Marta dejó de remover la cuchara de madera y se apoyó en el borde de la encimera con ambas manos. Tenía los ojos cerrados y resopló con fuerza.
—Joder, Cristian. ¿Es que no puedes parar ni un momento? ¿No puedes, ni por una santa vez, pensar en otra cosa?
El tono de furia contenida dejó muy a las claras el enfado que todavía tenía desde la mañana. Cristian se puso tieso como un palo, borrando de facto su sonrisilla.
—Vale, tía, vale —protestó alejándose hacia la salida—. Qué borde te pones a veces.
Salió de mal humor hacia su cuarto y recordó que mañana temprano se iría su padre al menos por quince días. Tumbado sobre su cama pensó que quizás debería despedirse de él antes de que se acostara.
«Bah, solo son dos semanas y tampoco es que se vaya a la guerra».
Su padre, en cambio, sí pasó por su dormitorio un rato más tarde. Lo hizo cariacontecido y sin rastro de ese humor que le acompañaba siempre.
—Ey, Titán, me voy mañana temprano. Así que ya no te voy a ver hasta dentro de un buen tiempo.
—Vale, papá —dijo levantando el dedo pulgar—. Dile al capitán del barco que conduzca con cuidado.
Mario forzó una sonrisa y, durante unos segundos, bajó la vista al suelo.
—Os voy a echar de menos.
—A ver, tampoco vas a estar fuera tanto tiempo, solo un par de semanas.
—Ya, pero… bueno, hubiera preferido quedarme aquí.
Su hijo movió la mano en el aire quitando hierro al asunto.
—Si lo vas a pasar de madre con tus colegas del curro. Procura no desfasar mucho. Ah, y tráeme un recuerdo.
—Es un
mercancías, no venden abalorios.
—Bueno, puessss… me traes el ancla o algo que les sobre.
—Claro, hijo. —Mostró una sonrisa triste—. Cuida de Marta, ¿vale?
—Será ella la que tendrá que cuidar de mí, ¿no?
—Tú ya me entiendes —contestó con una caída de ojos.
Se fue directamente a su cuarto, con su amada.
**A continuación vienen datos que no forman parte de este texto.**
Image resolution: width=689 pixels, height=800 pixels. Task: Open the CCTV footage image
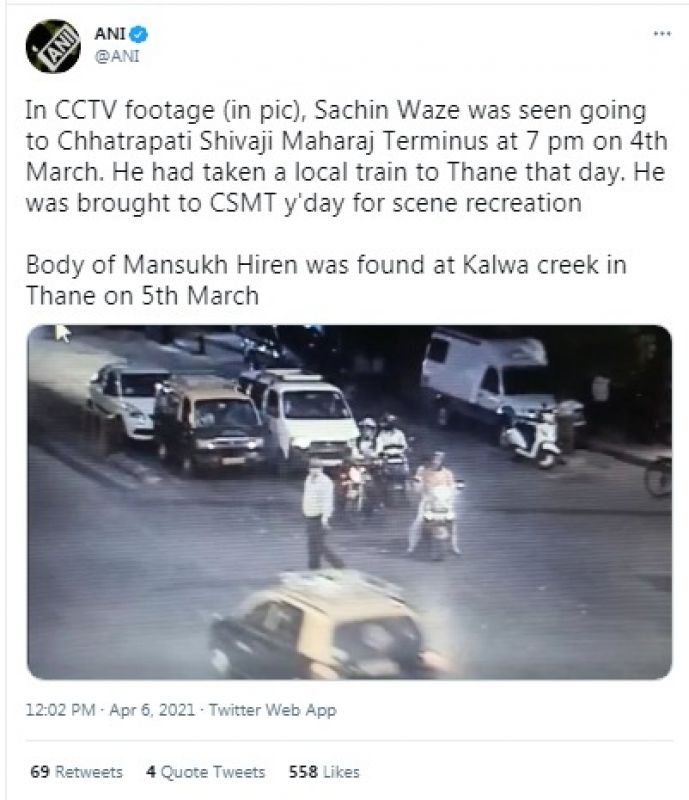point(349,502)
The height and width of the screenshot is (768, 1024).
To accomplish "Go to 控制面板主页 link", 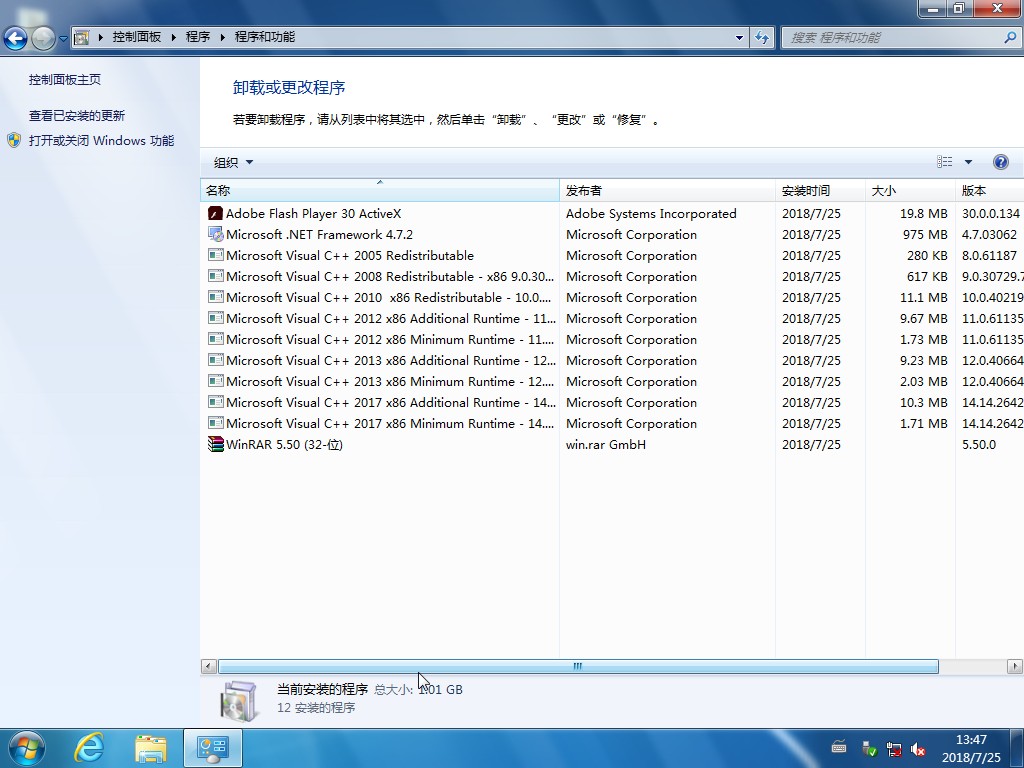I will (x=65, y=80).
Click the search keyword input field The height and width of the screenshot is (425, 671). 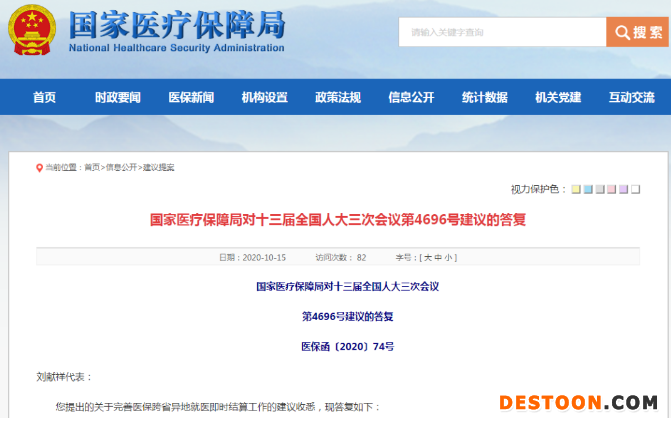pyautogui.click(x=502, y=32)
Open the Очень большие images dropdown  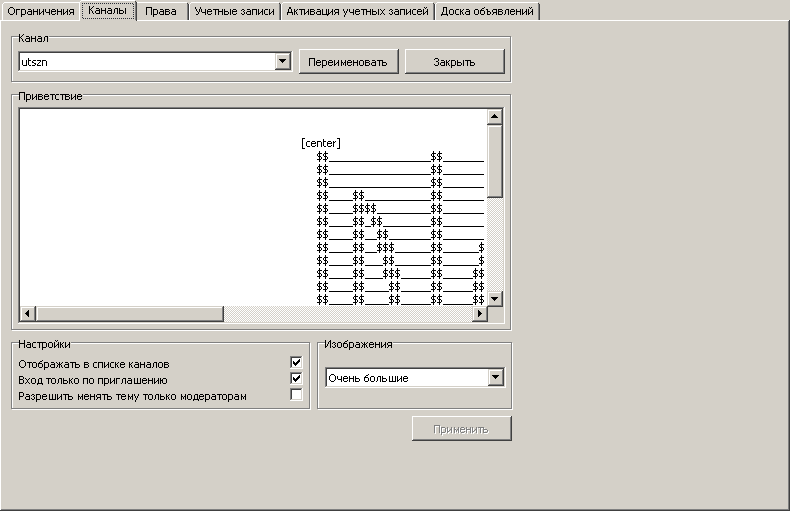495,378
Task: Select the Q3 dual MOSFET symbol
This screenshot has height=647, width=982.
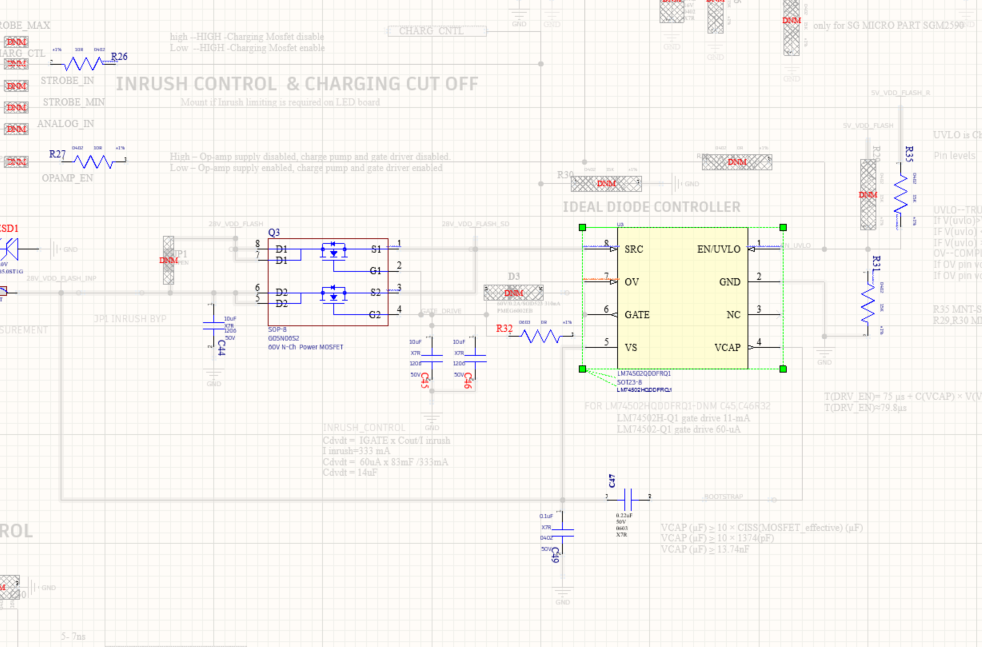Action: [328, 282]
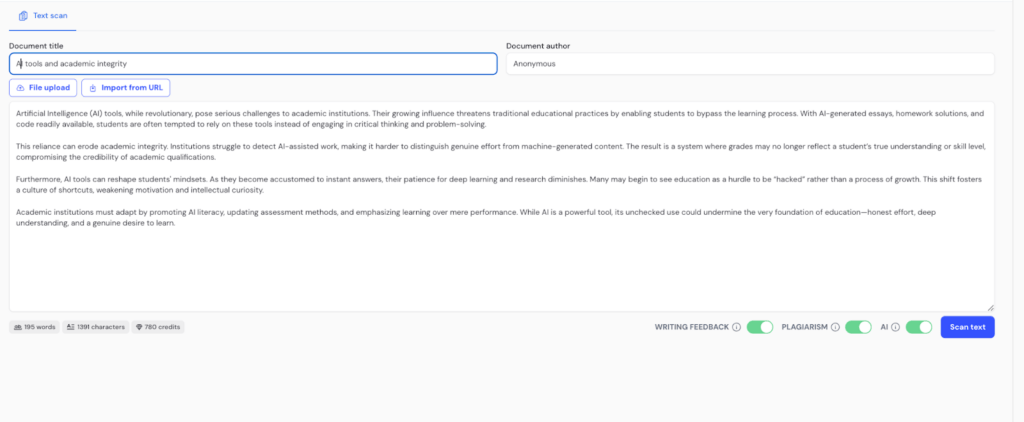The width and height of the screenshot is (1024, 422).
Task: Disable the Writing Feedback toggle
Action: 760,327
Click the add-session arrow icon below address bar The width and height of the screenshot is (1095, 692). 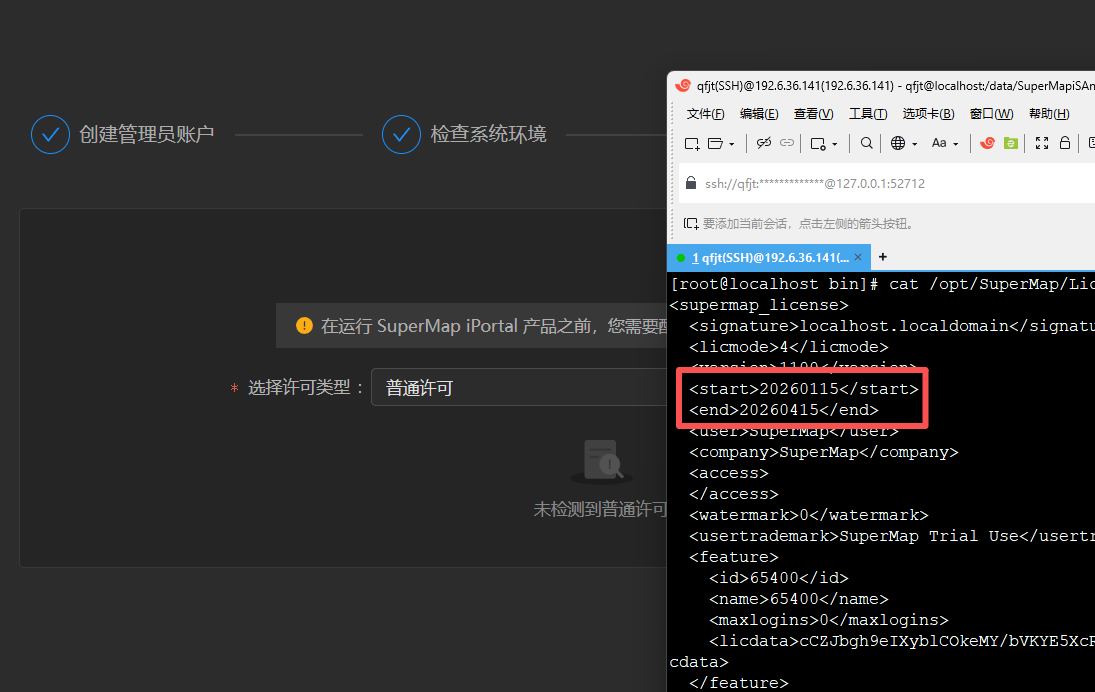coord(690,223)
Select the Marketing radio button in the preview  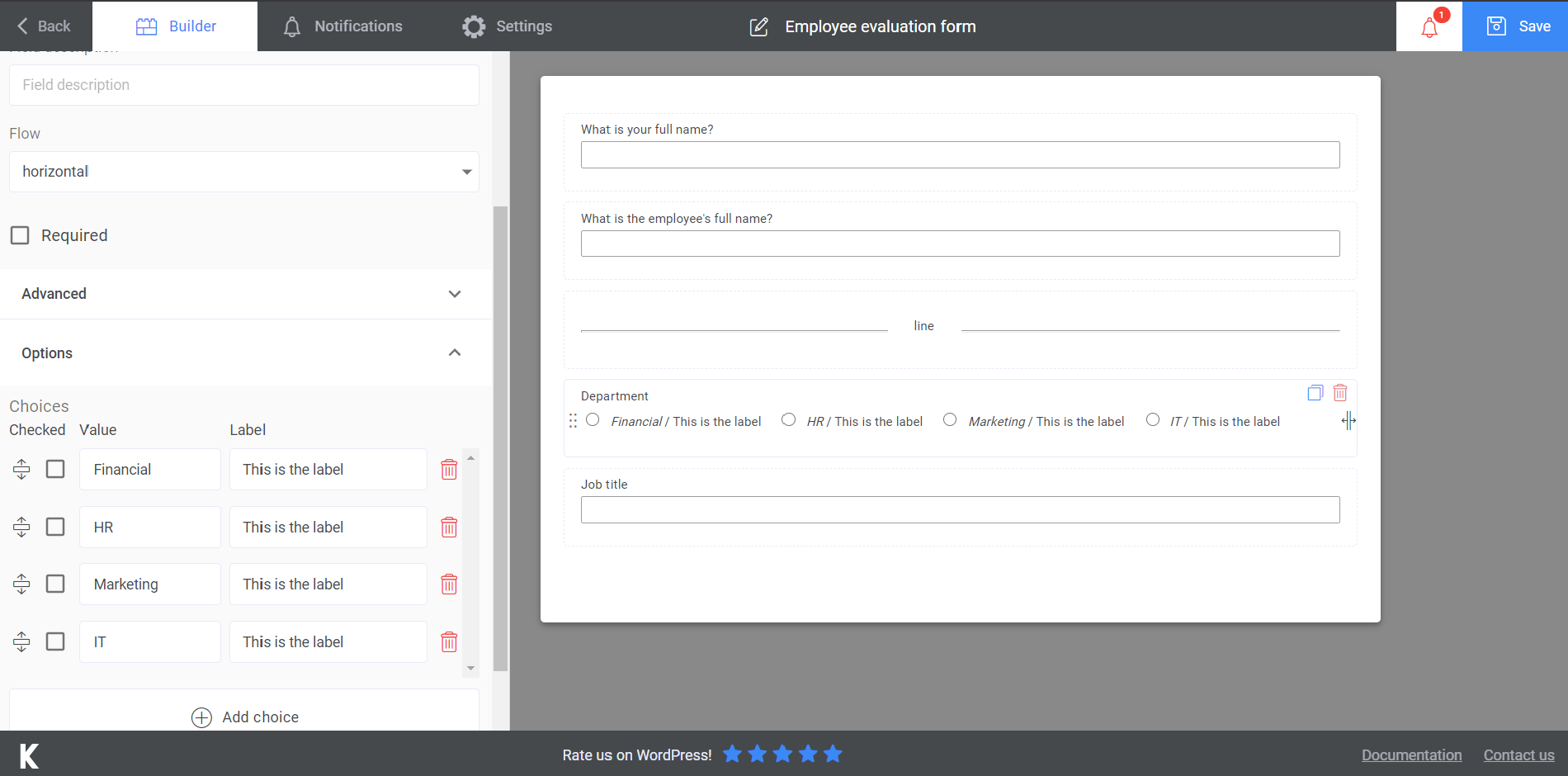949,419
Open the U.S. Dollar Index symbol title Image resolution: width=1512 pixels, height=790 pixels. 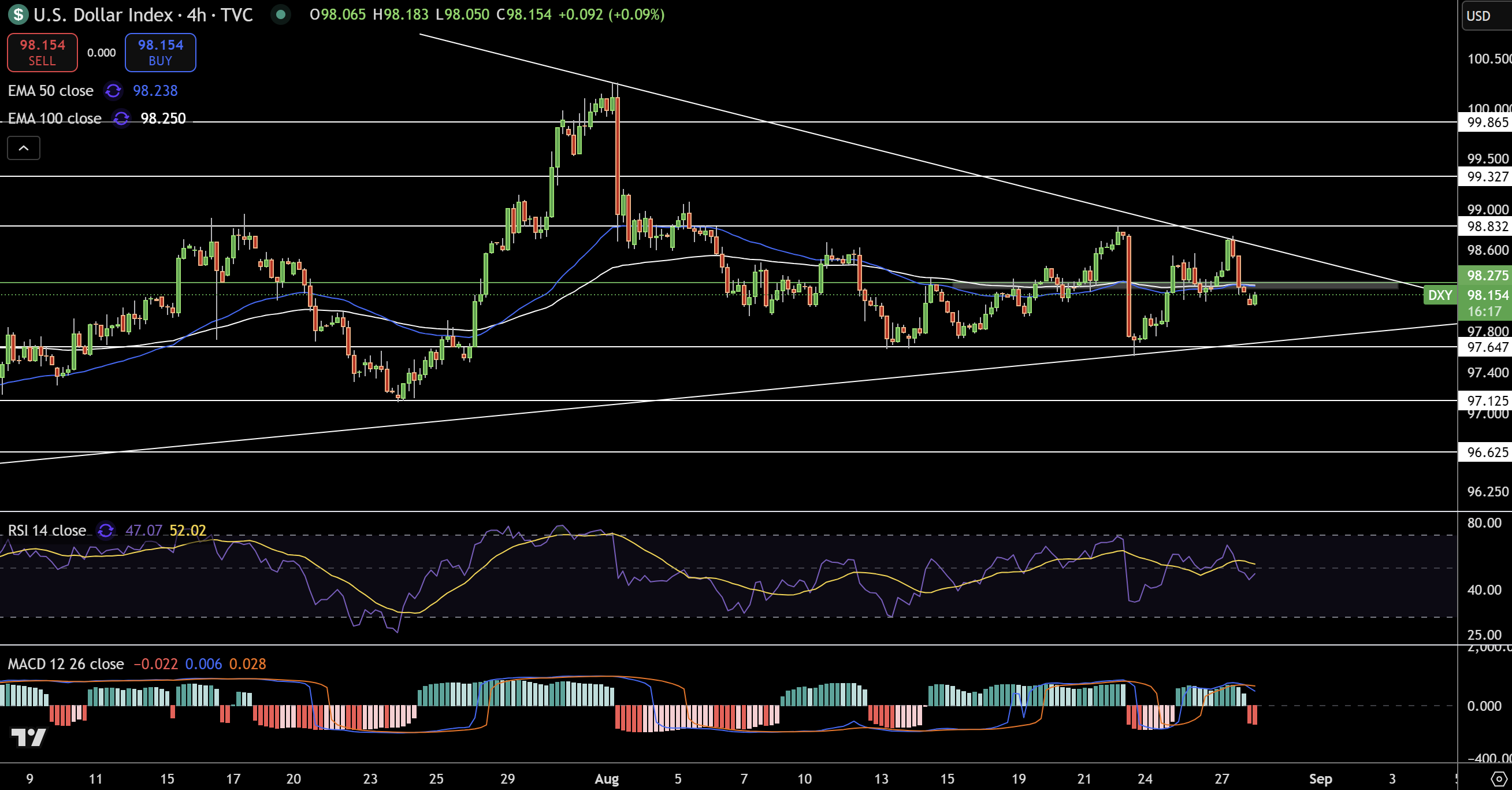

Cristian pudo escuchar cuchicheos, en voz baja que fueron subiendo de tono hasta convertirse en una discusión de voces contenidas. Más tarde le llegaron unos sonidos que identificó como llantos femeninos antes de que estos terminasen convertidos en leves gemidos.
Follaban.
Por fin habían hecho las paces. En el último momento.